*What the task asks:* Each entry should be set down again verbatim, with the images omitted.
□ □ □ □
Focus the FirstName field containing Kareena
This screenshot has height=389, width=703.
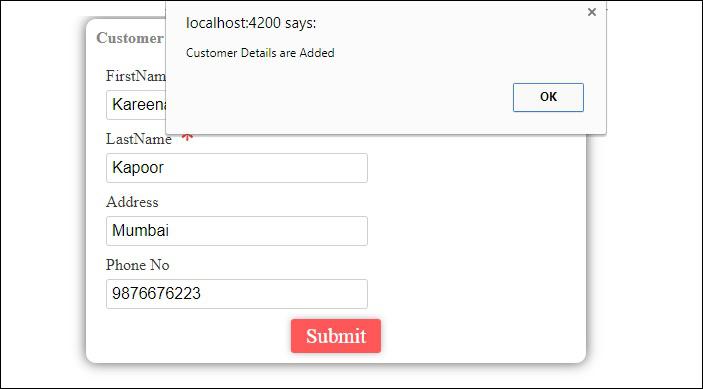pyautogui.click(x=136, y=105)
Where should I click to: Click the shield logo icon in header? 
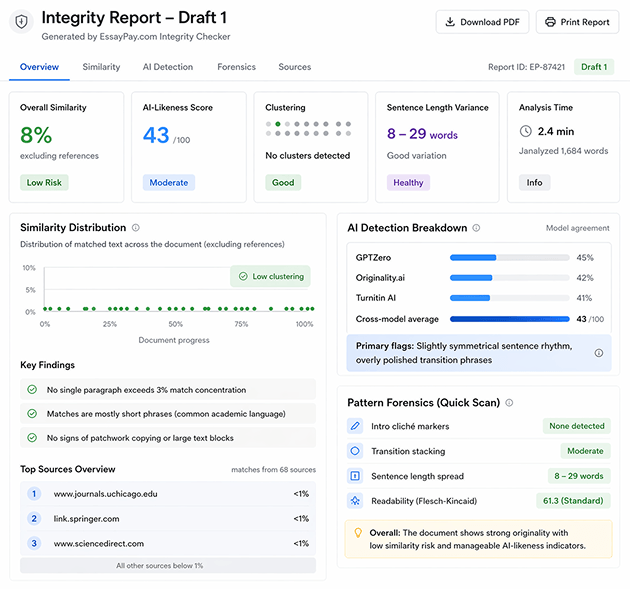point(22,22)
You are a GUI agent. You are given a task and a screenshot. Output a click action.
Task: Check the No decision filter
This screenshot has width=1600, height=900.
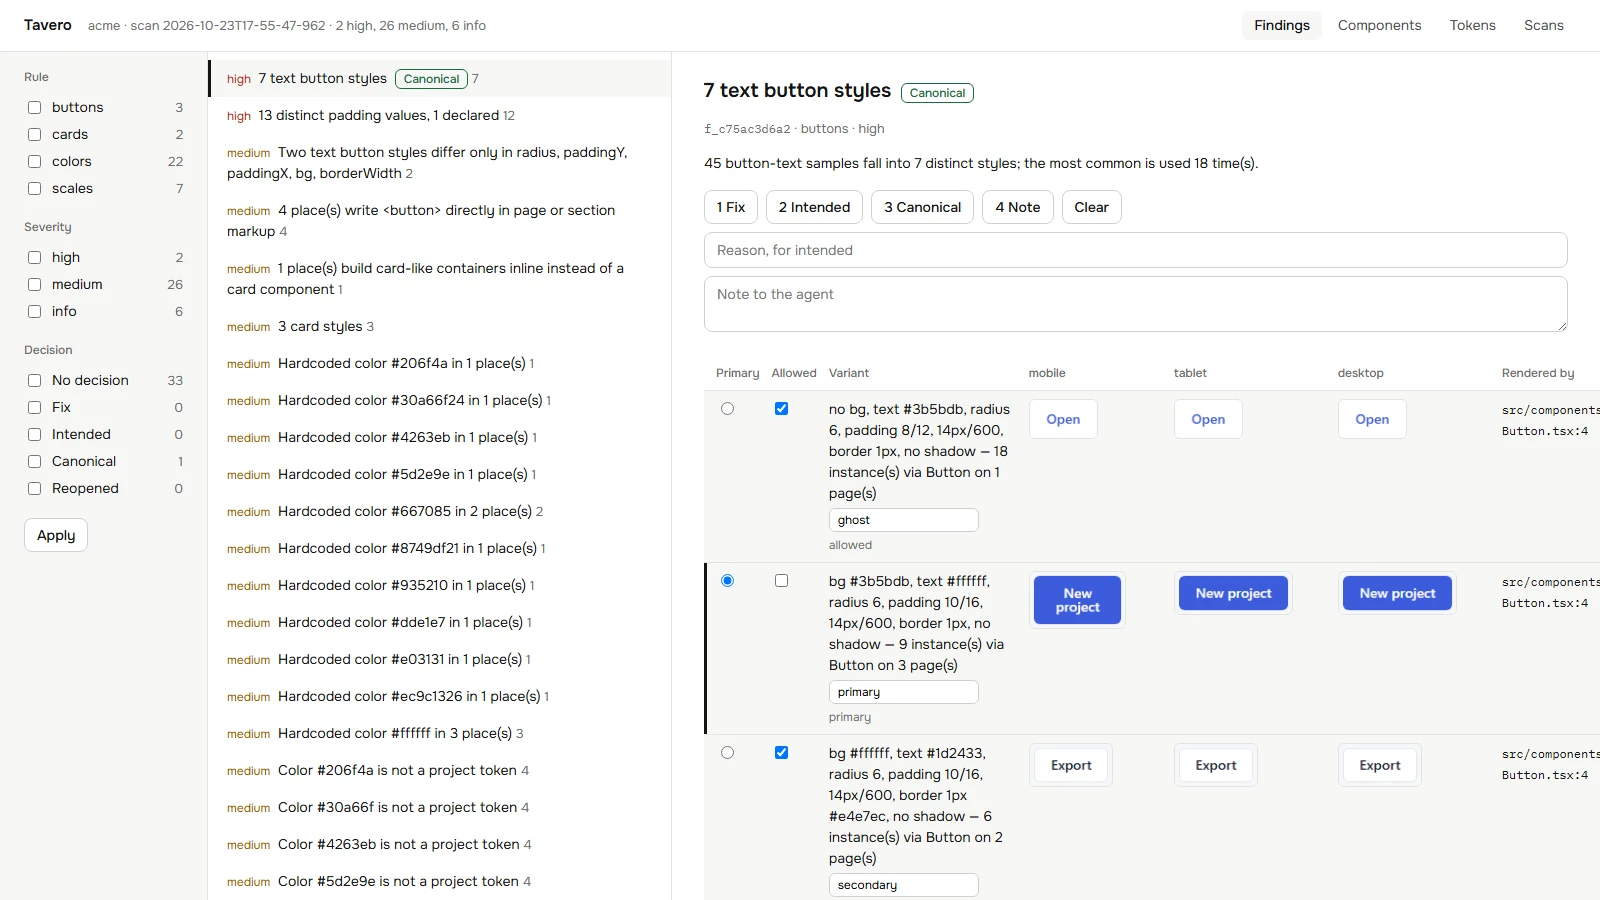pos(34,380)
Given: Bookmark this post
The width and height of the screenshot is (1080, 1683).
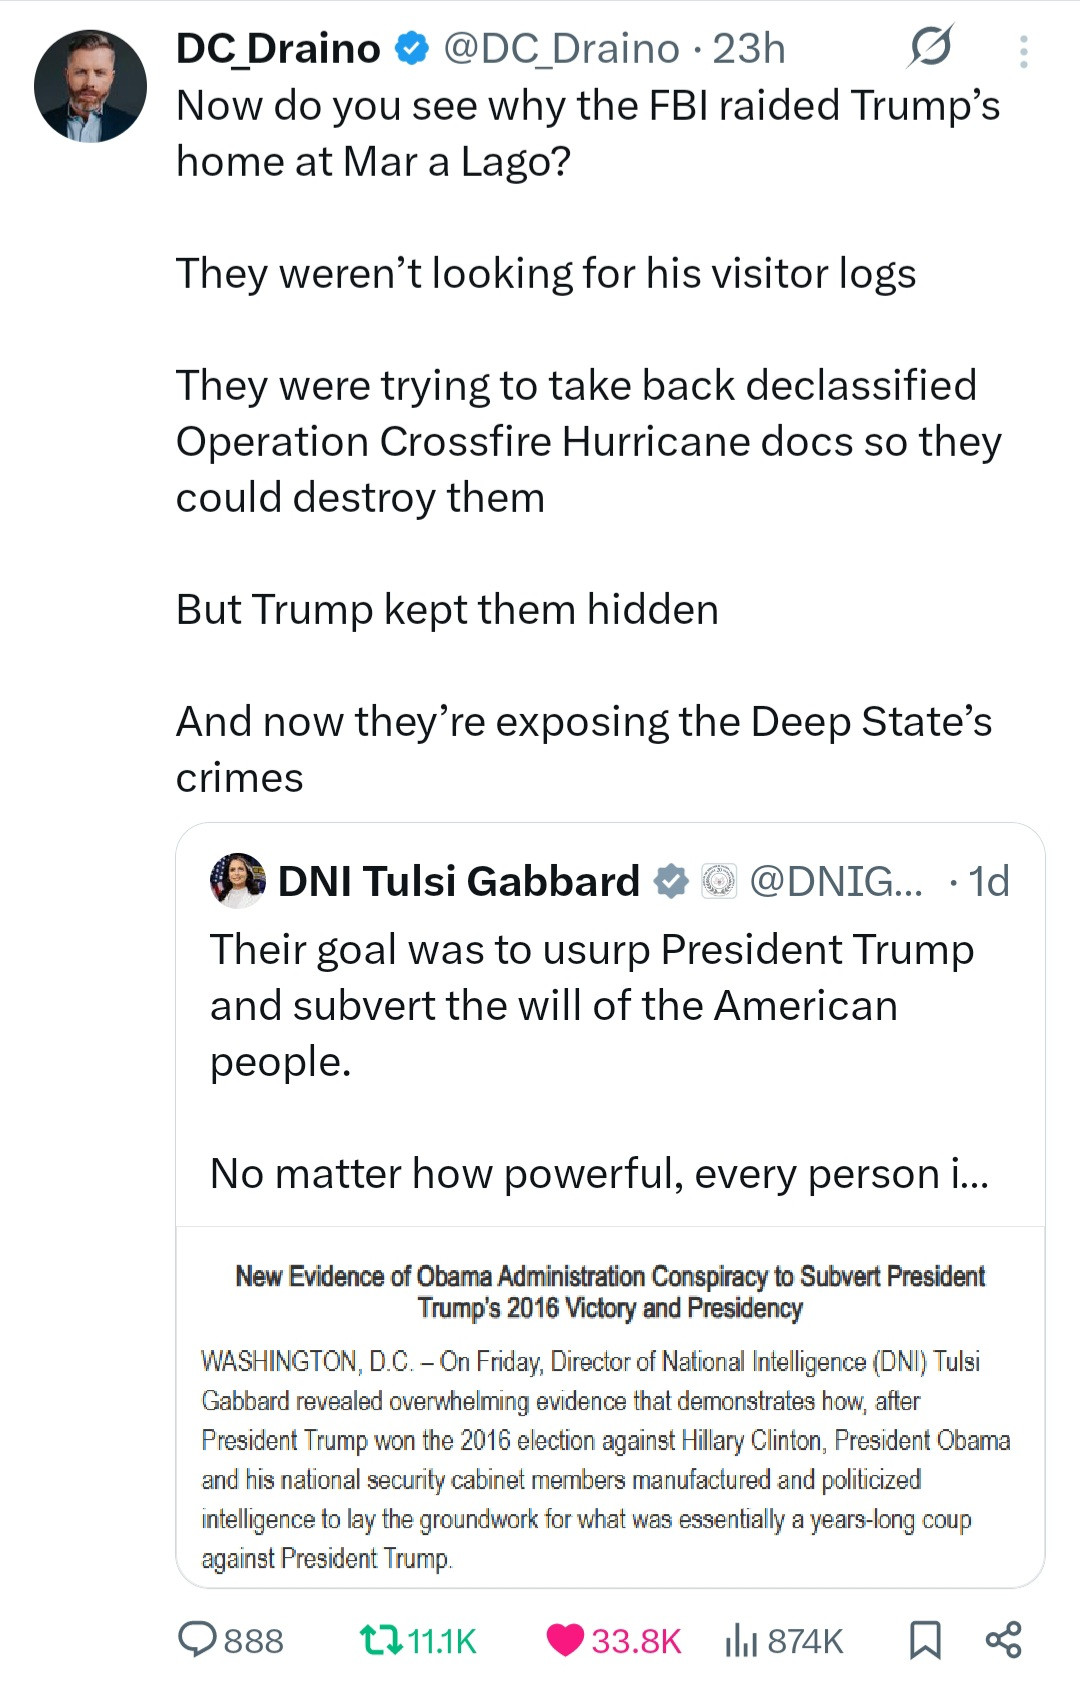Looking at the screenshot, I should 925,1640.
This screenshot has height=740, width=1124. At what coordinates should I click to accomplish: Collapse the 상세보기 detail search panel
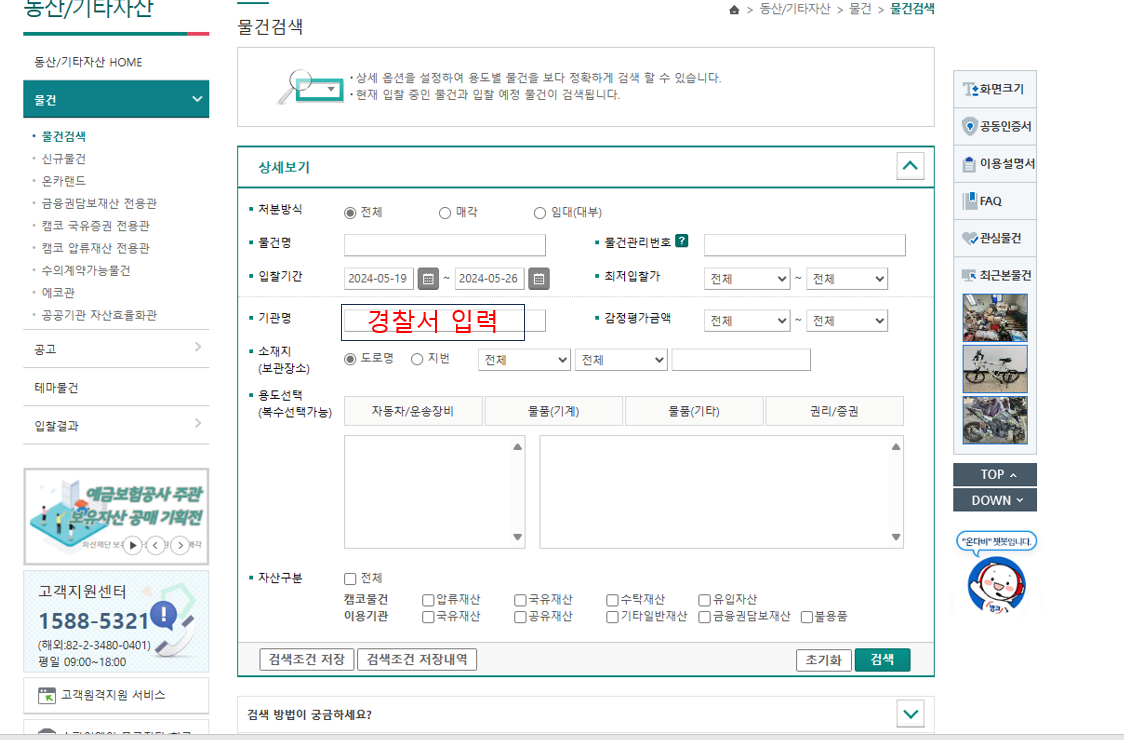point(909,166)
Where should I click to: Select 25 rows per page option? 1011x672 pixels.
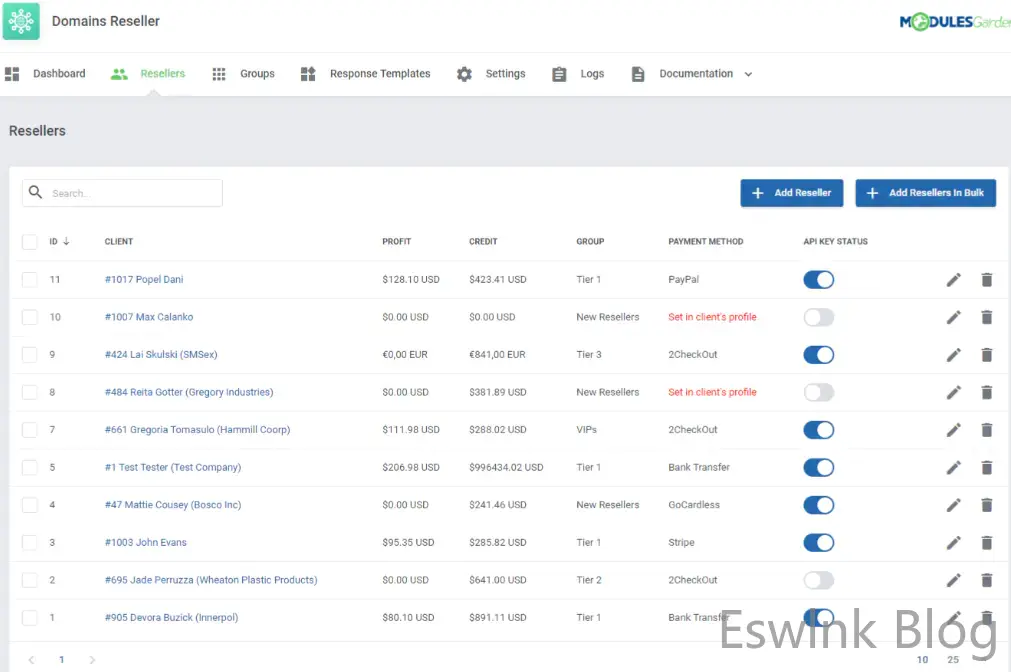pos(953,660)

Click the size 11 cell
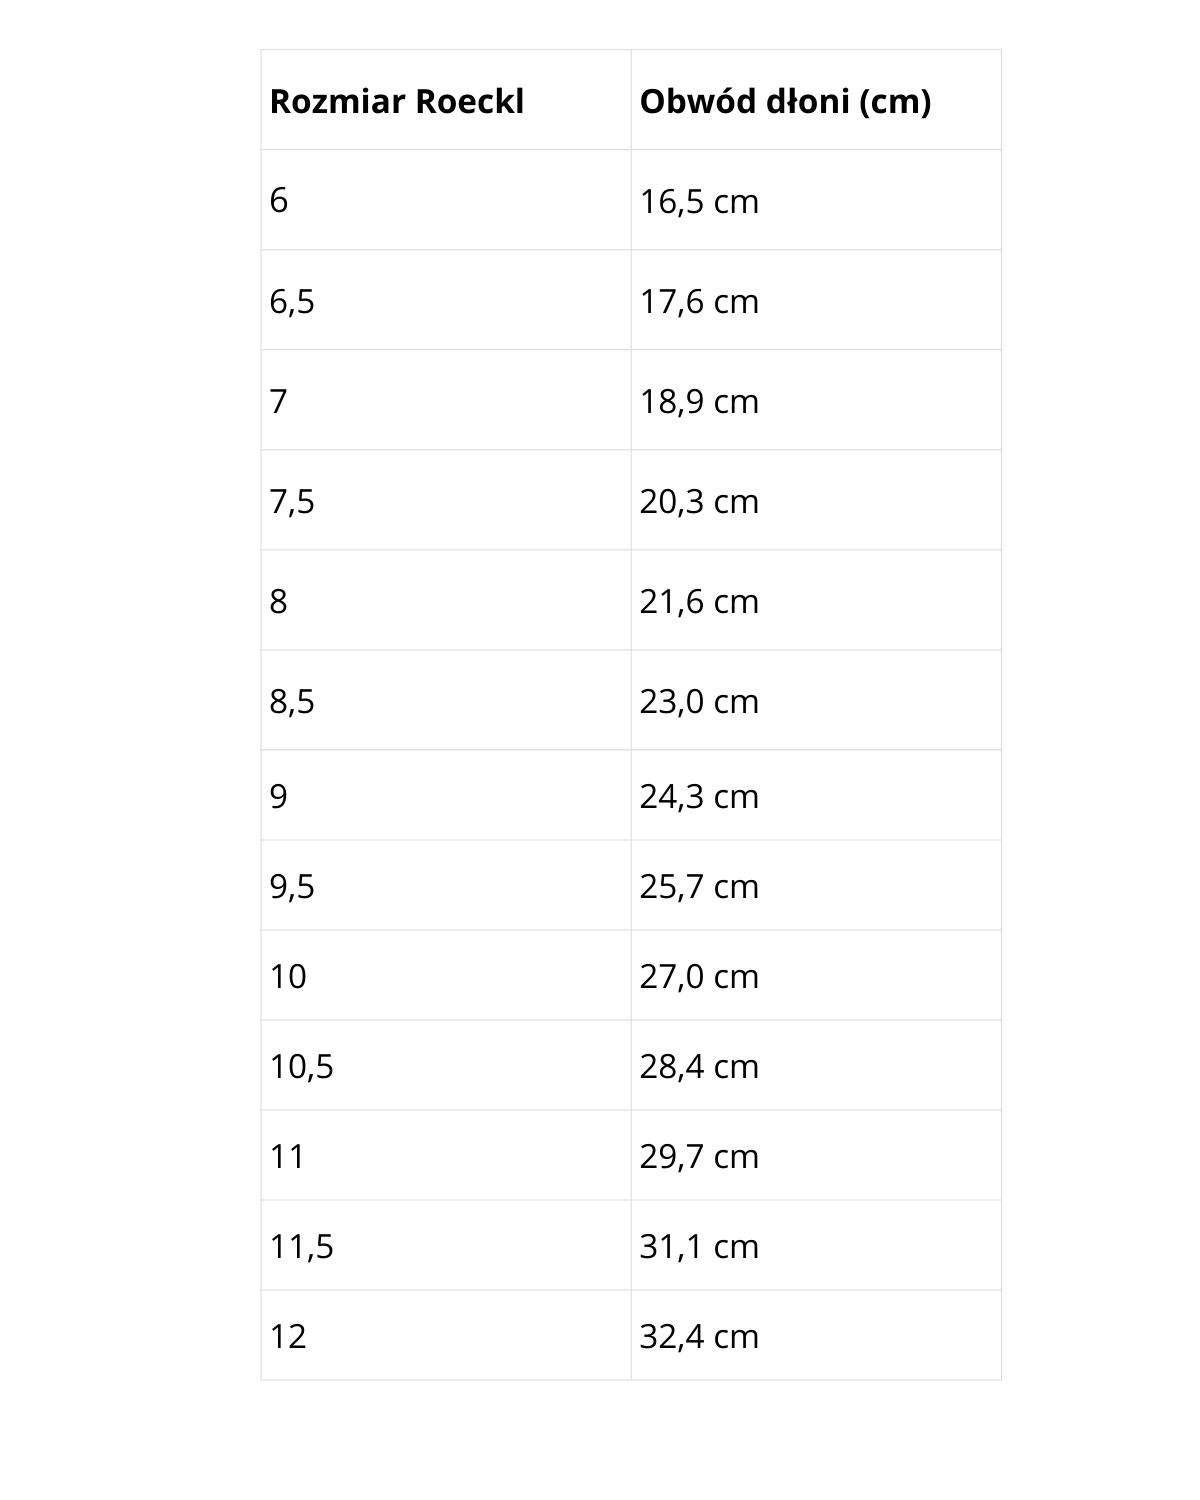(446, 1155)
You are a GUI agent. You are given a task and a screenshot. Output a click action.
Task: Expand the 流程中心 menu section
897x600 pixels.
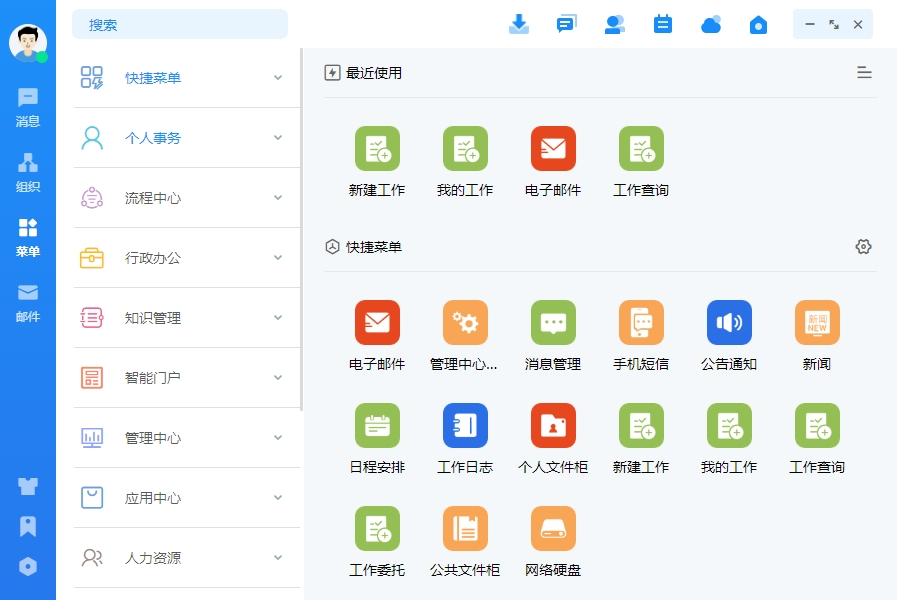coord(186,198)
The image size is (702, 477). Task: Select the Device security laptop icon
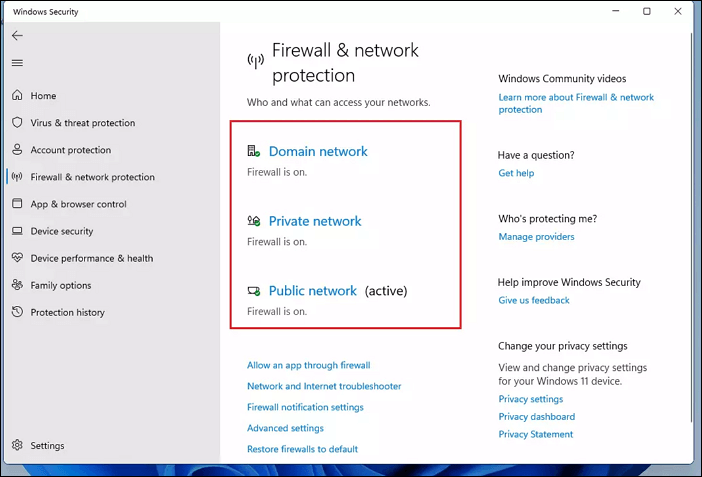(x=17, y=231)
□ □ □ □
*Problem solution:*
Focus the FirstName field containing Kareena
This screenshot has height=389, width=703.
pyautogui.click(x=136, y=105)
Where should I click to: Click the shield logo icon in header? 
point(22,22)
You are a GUI agent. You are given a task and a screenshot. Output a click action.
Task: Check the No decision filter
This screenshot has width=1600, height=900.
pos(34,380)
Given: Bookmark this post
The width and height of the screenshot is (1080, 1683).
Looking at the screenshot, I should 925,1640.
This screenshot has height=740, width=1124. At what coordinates should I click to accomplish: Collapse the 상세보기 detail search panel
point(909,166)
Where should I click to: Select 25 rows per page option? 1011x672 pixels.
pos(953,660)

Click the size 11 cell
(446, 1155)
You are a GUI agent. You are given a task and a screenshot. Output a click action.
Task: Expand the 流程中心 menu section
897x600 pixels.
coord(186,198)
The image size is (702, 477). Task: Select the Device security laptop icon
(x=17, y=231)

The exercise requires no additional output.